[[ MATERIAL SHOWN, beginning ]]
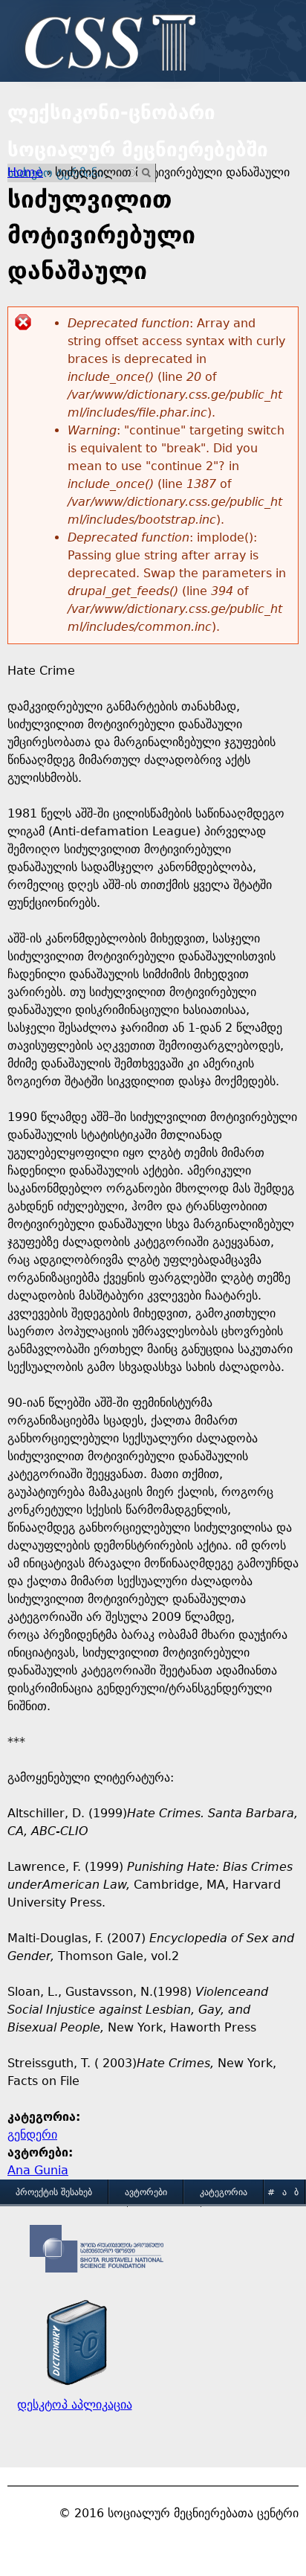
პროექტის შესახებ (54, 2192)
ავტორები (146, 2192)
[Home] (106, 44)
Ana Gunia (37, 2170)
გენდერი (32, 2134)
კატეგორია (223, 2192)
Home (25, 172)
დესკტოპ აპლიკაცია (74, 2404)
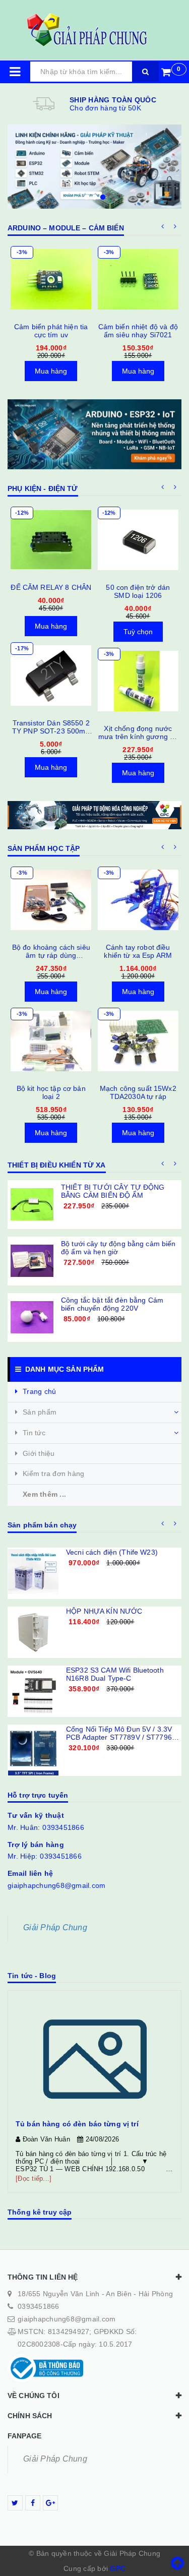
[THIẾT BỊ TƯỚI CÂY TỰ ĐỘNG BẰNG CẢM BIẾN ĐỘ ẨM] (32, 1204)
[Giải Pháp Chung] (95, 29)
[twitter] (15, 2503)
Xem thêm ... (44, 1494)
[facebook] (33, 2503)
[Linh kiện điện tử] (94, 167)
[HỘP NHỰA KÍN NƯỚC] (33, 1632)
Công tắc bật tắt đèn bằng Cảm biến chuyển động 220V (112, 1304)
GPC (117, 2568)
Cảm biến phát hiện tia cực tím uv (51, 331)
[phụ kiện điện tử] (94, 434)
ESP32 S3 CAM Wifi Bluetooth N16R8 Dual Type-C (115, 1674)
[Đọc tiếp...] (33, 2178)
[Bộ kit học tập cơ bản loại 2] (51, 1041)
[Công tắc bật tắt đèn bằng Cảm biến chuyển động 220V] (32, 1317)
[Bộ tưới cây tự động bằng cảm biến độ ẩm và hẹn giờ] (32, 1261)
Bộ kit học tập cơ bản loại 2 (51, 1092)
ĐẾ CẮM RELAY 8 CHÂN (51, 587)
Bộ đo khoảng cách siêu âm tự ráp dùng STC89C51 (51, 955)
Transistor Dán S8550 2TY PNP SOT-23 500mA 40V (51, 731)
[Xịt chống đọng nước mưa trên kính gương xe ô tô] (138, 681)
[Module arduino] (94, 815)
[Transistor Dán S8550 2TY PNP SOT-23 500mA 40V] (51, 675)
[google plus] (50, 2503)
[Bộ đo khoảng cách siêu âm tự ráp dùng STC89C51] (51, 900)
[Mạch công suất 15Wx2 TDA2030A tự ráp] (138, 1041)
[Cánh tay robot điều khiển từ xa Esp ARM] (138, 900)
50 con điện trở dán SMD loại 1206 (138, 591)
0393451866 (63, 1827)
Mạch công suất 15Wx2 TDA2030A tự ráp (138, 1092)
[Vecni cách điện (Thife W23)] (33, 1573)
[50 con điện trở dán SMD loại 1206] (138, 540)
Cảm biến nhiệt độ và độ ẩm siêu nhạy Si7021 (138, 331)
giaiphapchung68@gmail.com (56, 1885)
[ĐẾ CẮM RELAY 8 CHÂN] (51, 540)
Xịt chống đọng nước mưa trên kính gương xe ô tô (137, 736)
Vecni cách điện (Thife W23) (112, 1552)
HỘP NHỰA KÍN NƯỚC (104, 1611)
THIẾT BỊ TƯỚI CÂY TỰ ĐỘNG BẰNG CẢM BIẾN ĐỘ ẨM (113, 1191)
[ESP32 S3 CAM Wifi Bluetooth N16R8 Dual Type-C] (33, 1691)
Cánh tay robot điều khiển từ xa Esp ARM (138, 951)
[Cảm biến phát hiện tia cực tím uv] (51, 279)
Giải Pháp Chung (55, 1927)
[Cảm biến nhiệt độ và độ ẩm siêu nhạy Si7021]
[[ MATERIAL SHOWN, end ]]
Write out each line exactly, starting with the line that contains "[Xịt chống đọng" and stopping after the last line of the data.

■ SOLUTION TO THIS PROBLEM
[Xịt chống đọng nước mưa trên kính gương xe ô tô] (138, 681)
[Module arduino] (94, 815)
[Transistor Dán S8550 2TY PNP SOT-23 500mA 40V] (51, 675)
[google plus] (50, 2503)
[Bộ đo khoảng cách siêu âm tự ráp dùng STC89C51] (51, 900)
[Mạch công suất 15Wx2 TDA2030A tự ráp] (138, 1041)
[Cánh tay robot điều khiển từ xa Esp ARM] (138, 900)
50 con điện trở dán SMD loại 1206 (138, 591)
0393451866 (63, 1827)
Mạch công suất 15Wx2 TDA2030A tự ráp (138, 1092)
[Vecni cách điện (Thife W23)] (33, 1573)
[50 con điện trở dán SMD loại 1206] (138, 540)
Cảm biến nhiệt độ và độ ẩm siêu nhạy Si7021 (138, 331)
giaiphapchung68@gmail.com (56, 1885)
[ĐẾ CẮM RELAY 8 CHÂN] (51, 540)
Xịt chống đọng nước mưa trên kính gương xe ô tô (137, 736)
Vecni cách điện (Thife W23) (112, 1552)
HỘP NHỰA KÍN NƯỚC (104, 1611)
THIẾT BỊ TƯỚI CÂY TỰ ĐỘNG BẰNG CẢM BIẾN ĐỘ ẨM (113, 1191)
[ESP32 S3 CAM Wifi Bluetooth N16R8 Dual Type-C] (33, 1691)
Cánh tay robot điều khiển từ xa Esp ARM (138, 951)
[Cảm biến phát hiện tia cực tím uv] (51, 279)
Giải Pháp Chung (55, 1927)
[Cảm biến nhiệt độ và độ ẩm siêu nhạy Si7021]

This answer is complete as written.